Y al salir de la iglesia… la panorámica que se ve desde allí es espectacular (foto superior): teniendo en primer término ese moral milenario, una parte del pueblo parece prolongarse por el valle hasta unirse con el pueblo de La Robla. Y a mi espalda –¡ay…!– sentía la presencia de la Peña del Asno muy cercana, pero no así otras alargadas sombras históricas que habrían de llevarnos hasta el Paleolítico, a través de la cueva de la Cantera, y a la época prerromana, con su castro –situado cerca y bajo la cueva–, origen de la Comarca de Alba. La cueva de la Cantera fue descubierta en el año 1922 por el investigador Julián Sanz Martínez, quien en sus primeras declaraciones informó sobre la aparición de una «gran cantidad de huesos humanos y de animales y punzones de asta y hueso», lo que parecía indicar la existencia de un «yacimiento magdaleniense». Tras el consiguiente expolio, de unos, de otros y de los de más allá, se pudieron rescatar 123 útiles, depositados hoy en el Museo de León. La cueva de la Cantera fue destruida, casi en su totalidad por la empresa que explotaba las piedras y los áridos. De hecho, tan solo quedan dos galerías de muy difícil acceso.
Volviendo a la realidad, mi interés entonces era dar una vuelta por el pueblo para respirar el aire frente al palacio que tenían los señores de Alcedo. Y José Enrique –el vecino amable que me acompañó desde un principio– me guio de tal forma que pude rodear con los ojos y con mi imaginación la grandeza de lo que fue y lo poco que queda de él.
En la soledad de mi estudio, intenté con más calma complementar la información que había recogido, in situ, del conjunto palaciego de Alcedo de Alba.
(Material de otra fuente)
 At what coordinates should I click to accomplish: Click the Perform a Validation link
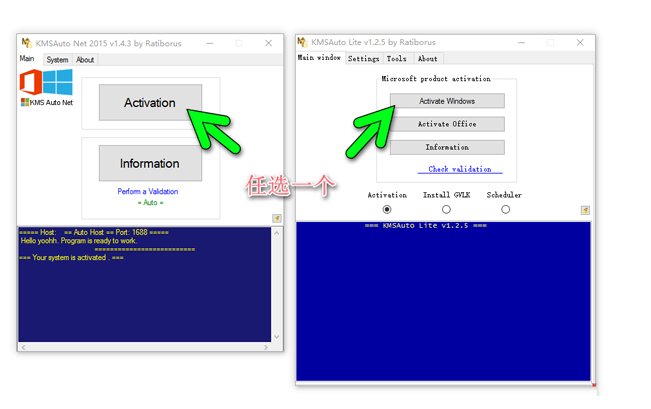(x=147, y=191)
Y la satisfacción de mi curiosidad la encontré en el famoso texto escrito del Catastro de Ensenada (de 1753). Dice así: casa con habitación alta y baja que en la alta tiene seis cuartos, por lo bajo panera y horno, cocina y un pedazo de corral. Tiene frente dicha casa de largo sesenta pies, en fondo cuarenta; de alto veinte. Linda por el oriente que es donde tiene la puerta principal, calle Real; mediodía casa de Juan de la Flecha; poniente y norte, ejido. Baldría en renta casa y corral cincuenta reales. Era suficiente.
Alcedo de Alba, agazapado en sus silencios, me sorprendió con su larga, larguísima historia. Y con ella, una vez más, volví a sentir la grandeza que posee este León nuestro, tan abandonado como desconocido.